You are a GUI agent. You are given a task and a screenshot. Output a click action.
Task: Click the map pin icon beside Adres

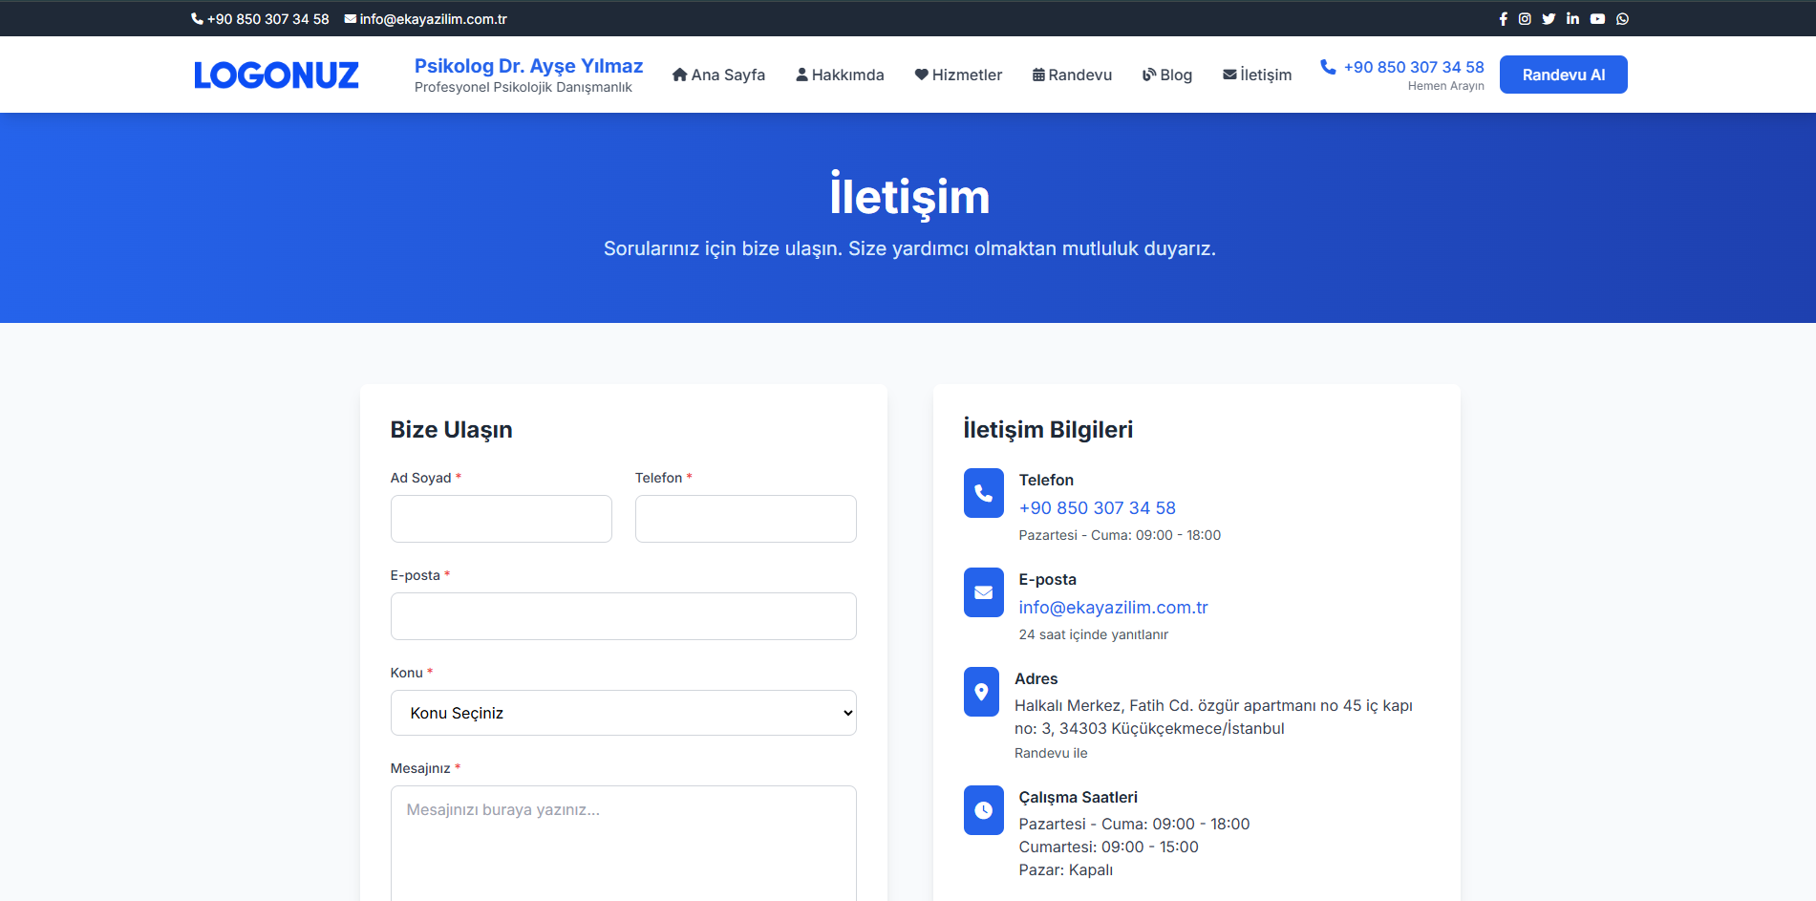(981, 692)
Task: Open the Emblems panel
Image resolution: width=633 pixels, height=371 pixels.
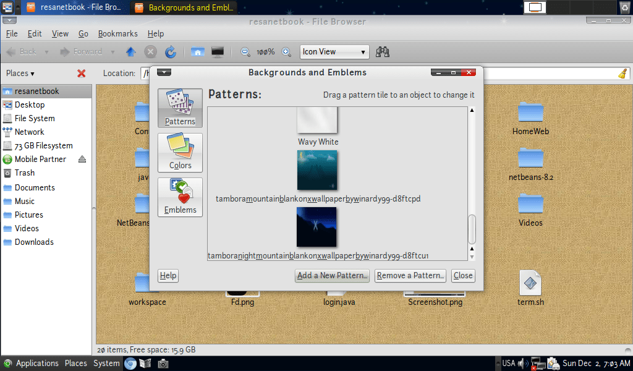Action: 179,197

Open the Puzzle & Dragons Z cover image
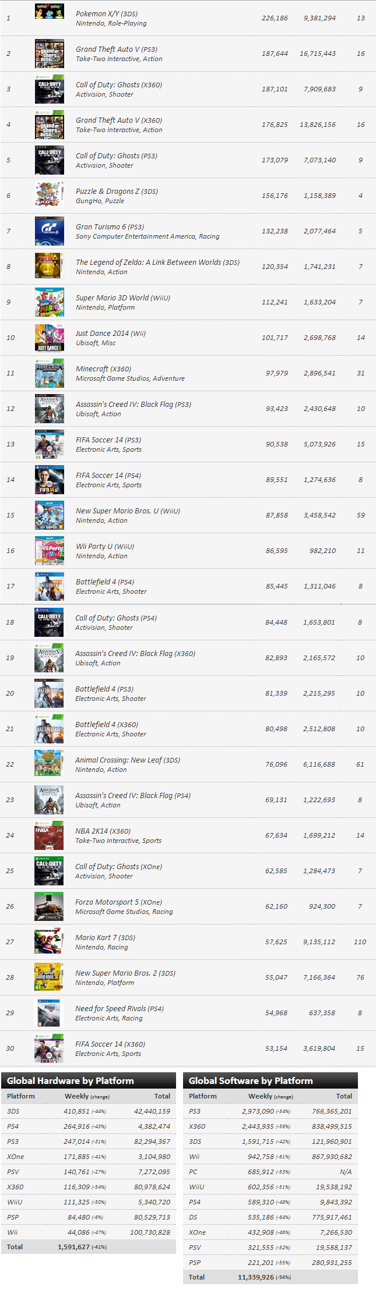[49, 196]
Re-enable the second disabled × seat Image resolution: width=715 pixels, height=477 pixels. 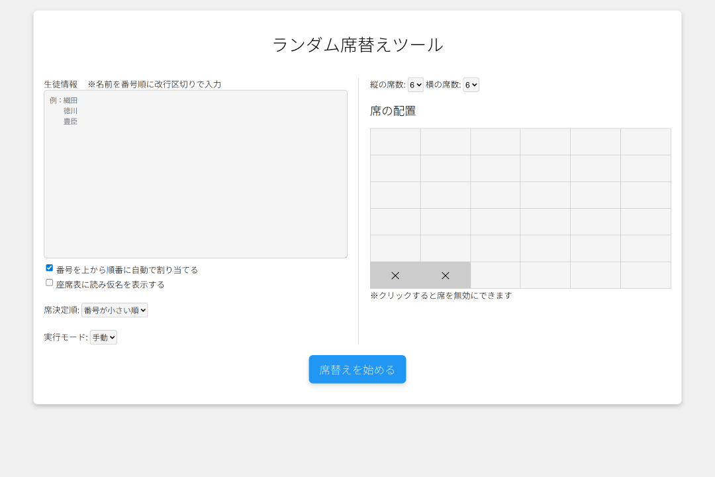pos(446,274)
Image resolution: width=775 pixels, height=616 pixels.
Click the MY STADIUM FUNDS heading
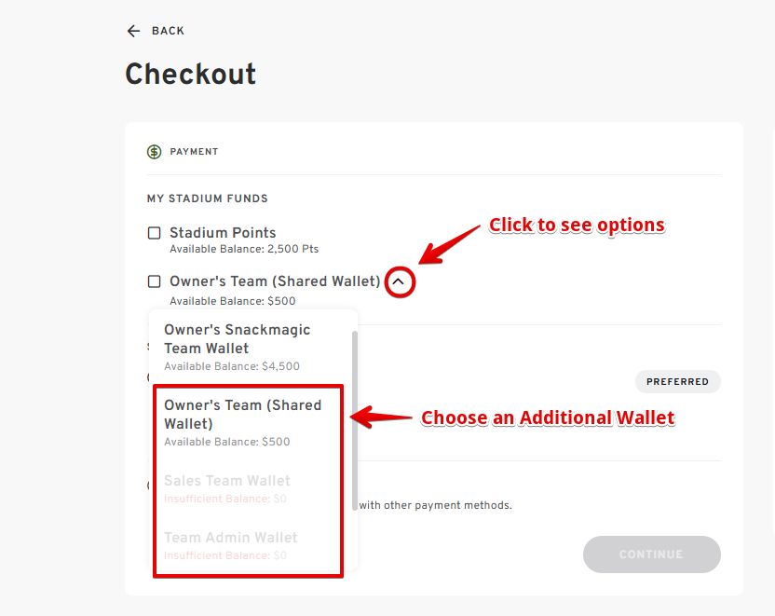click(x=208, y=198)
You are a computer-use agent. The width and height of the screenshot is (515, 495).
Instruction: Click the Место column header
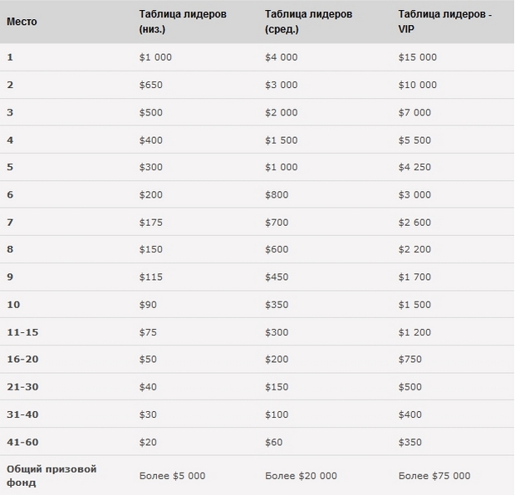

## TASK DIRECTIONS
Only the lines from the one containing "Click the MY STADIUM FUNDS heading" through the end of the listing above should be reproduced, exactly as they stand. Leave the pictures out.

## YOUR RESPONSE
Click the MY STADIUM FUNDS heading
click(x=208, y=198)
You are a computer-use agent. The width and height of the screenshot is (515, 495).
Instruction: Click the Место column header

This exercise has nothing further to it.